ACTIVITY: Write out, word for word, the part of the listing below that opens with the line containing "Where should I click to: Click" and closes with the line containing "Click the Block", keeping both of those lines and adding no others.

DATASET EXTRACT:

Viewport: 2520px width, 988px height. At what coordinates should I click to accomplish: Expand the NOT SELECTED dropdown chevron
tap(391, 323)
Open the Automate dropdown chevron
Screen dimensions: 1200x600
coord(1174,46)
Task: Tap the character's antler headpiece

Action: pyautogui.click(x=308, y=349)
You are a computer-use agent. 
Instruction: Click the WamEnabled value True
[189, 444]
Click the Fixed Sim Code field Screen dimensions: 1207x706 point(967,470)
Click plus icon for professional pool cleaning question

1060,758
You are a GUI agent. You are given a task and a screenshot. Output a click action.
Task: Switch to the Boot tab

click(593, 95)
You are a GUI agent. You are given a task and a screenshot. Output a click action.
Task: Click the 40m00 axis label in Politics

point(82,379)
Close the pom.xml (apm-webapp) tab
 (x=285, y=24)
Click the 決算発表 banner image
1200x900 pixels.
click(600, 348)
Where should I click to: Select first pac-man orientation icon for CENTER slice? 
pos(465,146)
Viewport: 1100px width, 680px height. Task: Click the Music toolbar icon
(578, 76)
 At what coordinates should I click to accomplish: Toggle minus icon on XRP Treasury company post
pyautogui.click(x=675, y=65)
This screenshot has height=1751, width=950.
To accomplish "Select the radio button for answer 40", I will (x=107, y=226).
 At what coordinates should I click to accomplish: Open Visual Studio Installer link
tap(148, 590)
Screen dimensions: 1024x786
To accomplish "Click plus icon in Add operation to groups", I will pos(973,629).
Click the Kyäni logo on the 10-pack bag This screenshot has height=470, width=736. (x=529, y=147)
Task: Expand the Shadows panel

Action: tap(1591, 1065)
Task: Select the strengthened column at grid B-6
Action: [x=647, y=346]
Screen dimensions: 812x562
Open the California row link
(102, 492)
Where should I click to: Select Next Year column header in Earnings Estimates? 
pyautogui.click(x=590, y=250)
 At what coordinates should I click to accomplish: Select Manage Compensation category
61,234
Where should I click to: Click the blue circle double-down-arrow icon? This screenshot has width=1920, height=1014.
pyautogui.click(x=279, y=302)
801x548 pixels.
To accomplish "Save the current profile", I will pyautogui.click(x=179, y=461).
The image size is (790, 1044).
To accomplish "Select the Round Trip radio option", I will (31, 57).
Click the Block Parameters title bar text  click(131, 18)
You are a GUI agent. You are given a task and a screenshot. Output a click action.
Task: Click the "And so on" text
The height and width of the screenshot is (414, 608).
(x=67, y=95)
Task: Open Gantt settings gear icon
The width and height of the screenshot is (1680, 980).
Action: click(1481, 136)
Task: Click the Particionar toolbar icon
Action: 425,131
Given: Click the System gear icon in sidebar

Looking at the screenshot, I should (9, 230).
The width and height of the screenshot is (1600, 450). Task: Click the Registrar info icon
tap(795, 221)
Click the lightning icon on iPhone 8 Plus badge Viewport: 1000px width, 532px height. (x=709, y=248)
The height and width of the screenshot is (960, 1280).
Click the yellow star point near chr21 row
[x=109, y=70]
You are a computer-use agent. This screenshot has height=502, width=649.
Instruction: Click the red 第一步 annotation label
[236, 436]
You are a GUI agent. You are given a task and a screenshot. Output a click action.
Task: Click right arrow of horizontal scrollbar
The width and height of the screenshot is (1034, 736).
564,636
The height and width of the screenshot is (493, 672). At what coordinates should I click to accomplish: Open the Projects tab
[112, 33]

OUTPUT OF THE EXERCISE:
Where should I click to: Click the blue circle double-down-arrow icon? This screenshot has width=1920, height=1014.
pyautogui.click(x=279, y=302)
801x548 pixels.
To accomplish "Save the current profile", I will pyautogui.click(x=179, y=461).
The image size is (790, 1044).
To accomplish "Select the Round Trip radio option", I will (31, 57).
Click the Block Parameters title bar text  click(131, 18)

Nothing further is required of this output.